From: ZheNing Hu <adlternative@gmail.com>
To: Jeff King <peff@peff.net>
Cc: Christian Couder <christian.couder@gmail.com>,
Taylor Blau <ttaylorr@github.com>, git <git@vger.kernel.org>,
Christian Couder <chriscool@tuxfamily.org>,
Hariom verma <hariom18599@gmail.com>
Subject: Re: Git in Outreachy?
Date: Sun, 5 Sep 2021 16:58:57 +0800 [thread overview]
Message-ID: <CAOLTT8S1Tfu6YWcoHhZcydQYd_yBBCavdqyV_TzoOrEW6zHXGQ@mail.gmail.com> (raw)
In-Reply-To: <YTNrehKnfPo3E5RI@coredump.intra.peff.net>
Jeff King <peff@peff.net> 于2021年9月4日周六 下午8:50写道:
>
> On Sat, Sep 04, 2021 at 03:40:41PM +0800, ZheNing Hu wrote:
>
> > This may be a place to promote my patches: See [1][2][3].
> > It can provide some extra atoms for git cat-file --batch | --batch-check,
> > like %(tree), %(author), %(tagger) etc.

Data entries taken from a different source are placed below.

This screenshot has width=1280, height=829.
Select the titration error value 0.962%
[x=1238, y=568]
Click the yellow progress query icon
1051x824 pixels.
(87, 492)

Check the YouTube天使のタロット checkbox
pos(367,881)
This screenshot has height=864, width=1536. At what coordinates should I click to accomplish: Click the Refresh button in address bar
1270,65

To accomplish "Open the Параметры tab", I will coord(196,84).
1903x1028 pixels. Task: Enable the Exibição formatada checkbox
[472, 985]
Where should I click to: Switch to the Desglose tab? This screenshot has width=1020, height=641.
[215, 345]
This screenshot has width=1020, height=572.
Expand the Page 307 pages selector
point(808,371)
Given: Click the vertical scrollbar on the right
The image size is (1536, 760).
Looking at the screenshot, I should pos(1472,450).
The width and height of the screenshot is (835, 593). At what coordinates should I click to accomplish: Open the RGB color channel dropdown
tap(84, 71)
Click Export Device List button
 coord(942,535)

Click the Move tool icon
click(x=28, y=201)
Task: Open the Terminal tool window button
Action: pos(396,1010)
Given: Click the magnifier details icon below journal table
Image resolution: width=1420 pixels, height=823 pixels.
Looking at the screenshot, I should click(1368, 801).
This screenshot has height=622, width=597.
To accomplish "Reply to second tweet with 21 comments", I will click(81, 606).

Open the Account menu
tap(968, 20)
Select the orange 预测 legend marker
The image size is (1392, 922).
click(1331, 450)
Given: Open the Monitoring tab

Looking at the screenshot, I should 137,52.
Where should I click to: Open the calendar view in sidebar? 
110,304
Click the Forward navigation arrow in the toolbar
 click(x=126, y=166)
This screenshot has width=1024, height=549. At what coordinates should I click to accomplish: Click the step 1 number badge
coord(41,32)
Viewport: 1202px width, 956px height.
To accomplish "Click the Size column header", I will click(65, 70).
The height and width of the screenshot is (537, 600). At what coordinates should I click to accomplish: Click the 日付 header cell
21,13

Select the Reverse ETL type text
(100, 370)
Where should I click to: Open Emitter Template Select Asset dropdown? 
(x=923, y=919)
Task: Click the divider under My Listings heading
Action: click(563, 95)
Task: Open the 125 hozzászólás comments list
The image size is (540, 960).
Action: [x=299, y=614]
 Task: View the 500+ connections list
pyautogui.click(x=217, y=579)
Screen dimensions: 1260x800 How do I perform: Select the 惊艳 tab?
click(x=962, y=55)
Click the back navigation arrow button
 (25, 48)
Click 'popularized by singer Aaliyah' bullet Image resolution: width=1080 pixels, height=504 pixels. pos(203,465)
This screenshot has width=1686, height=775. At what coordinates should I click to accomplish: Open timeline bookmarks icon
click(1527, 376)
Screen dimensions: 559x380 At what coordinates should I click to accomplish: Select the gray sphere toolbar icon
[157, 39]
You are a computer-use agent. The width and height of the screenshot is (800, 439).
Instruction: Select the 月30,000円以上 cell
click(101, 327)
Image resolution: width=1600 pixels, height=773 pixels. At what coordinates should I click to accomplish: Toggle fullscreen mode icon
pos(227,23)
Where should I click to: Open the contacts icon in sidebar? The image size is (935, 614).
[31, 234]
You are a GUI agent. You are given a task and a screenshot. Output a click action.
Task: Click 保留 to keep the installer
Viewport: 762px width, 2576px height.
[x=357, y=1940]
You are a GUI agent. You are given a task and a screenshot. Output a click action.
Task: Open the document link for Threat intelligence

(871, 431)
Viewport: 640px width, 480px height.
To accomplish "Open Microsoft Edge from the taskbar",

Although some performance
> > optimizations have been made, It still has small performance gap.
> >
> > If the community still expects git cat-file --batch to reuse the logic
> > of ref-filter,
> > I expect it to get the attention of reviewers.
> >
> > The solutions I can think of to further optimize performance are:
> > 1. Delay the evaluation of some ref-filter intermediate data.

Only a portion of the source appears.